The problem would be that we can't replace our boiler immediately as it will need to go in the utility room in the new extension which can't be started for a few months at least (likely not to be complete until the summer). In the meantime the carpets are dreadful so I really need them taken up before we move in.

Any thoughts on engineered parquet? I've seen it in quite a few kitchen extensions online.

Olivia I have seen some nice Karndean but prefer real wood for the original parts of the house, we may use Karndean in the kitchen extension as it does look hard wearing

PigletJohn Sat 28-Nov-15 14:13:24

you need a carpenter, or a general builder, or an experienced builder's labourer, or a person with a big hammer and a bolster. A DIYer can do it but if you intend to re-use the boards you need care to be taken not to damage all of them (some will always be damaged) and to de-nail them. It is not remotely complicated. You might fall down the hole if you are careless. Your cat will go exploring.

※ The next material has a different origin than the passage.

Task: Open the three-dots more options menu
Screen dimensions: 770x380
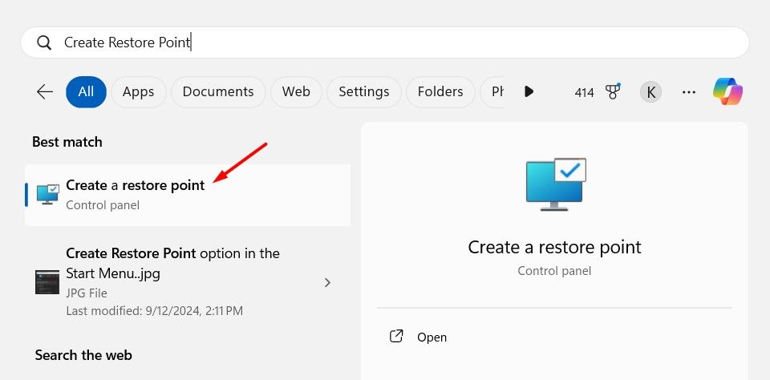Action: 688,92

It is not a job for a floor sanding company unless they happen to also offer carpentry.

During the winter, people who usually work on new builds may be attracted by an indoor job out of the wind and rain.

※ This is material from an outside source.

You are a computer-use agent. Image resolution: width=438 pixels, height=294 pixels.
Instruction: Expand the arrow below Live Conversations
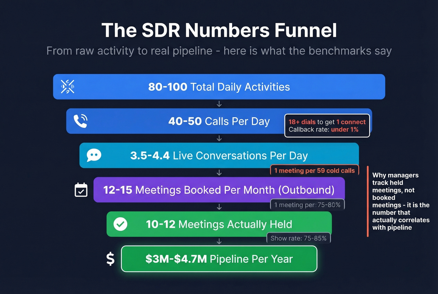pos(219,173)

silversixpence Thu 03-Dec-15 22:48:54

any other advice before i commit to floorboards?

Borderterrierpuppy Fri 04-Dec-15 11:28:56

Hi we have done engineered oak parquet in our kitchen diner and I love it . Went for engineered as apparently it's harder wearing with water ect.

silversixpence Sat 05-Dec-15 12:46:15

Your kitchen is stunning! We want shaker units in grey so its nice to get an idea of how it all looks together. Is your flooring oiled or laquered?

Mama1Mia Sat 05-Dec-15 23:27:09

Borderterrierpuppy where are your kitchen units from?

Ipanema01 Sun 06-Dec-15 09:36:52

silversixpence sorry for hijacking, but I'm looking for a way to have white for my engineered oak flooring; does white oil give a very white look or is it still quite 'woody' and was it hard wearing/simple to keep clean?
Thanks

justanotherquestion Sun 06-Dec-15 13:48:10

Borderterrierpuppy - would love to know where you got your flooring from.

toodarnhilly Sun 06-Dec-15 18:38:46

Following as we have a similar dilemma with plans to do extensive works in a year or so, but need an interim solution for manky carpets.

Also keen to know where borderterrier's floor is from

silversixpence Sun 06-Dec-15 19:37:07

Having researched this pretty extensively (!) I think we will either go for Woca Castle Grey oil or a grey/white oiled board which doesn't completely change the colour of the oak. When we had our floorboards white oiled, they looked pale after one coat, a bit like beech.

If you search engineered herringbone oak flooring you should find a few like the one borderterrier posted. I love it but am not sure about it for the whole of downstairs. I am also considering engineered chevron oak parquet which is stunning but can probably only do it in our extension due to cost.

Borderterrierpuppy Sun 06-Dec-15 22:17:21

Hi the flooring is Boen engineered oak, pre treated so once it's down no further treatment required. The fitter that laid it specialises in parquet and I think that is probably more important than where you get the boards from. I bought it from first floors in gifnock Glasgow. Cost for 34 m sq was around £2550 and fitting £ 800. I love it and it doesn't show the dirt easily either.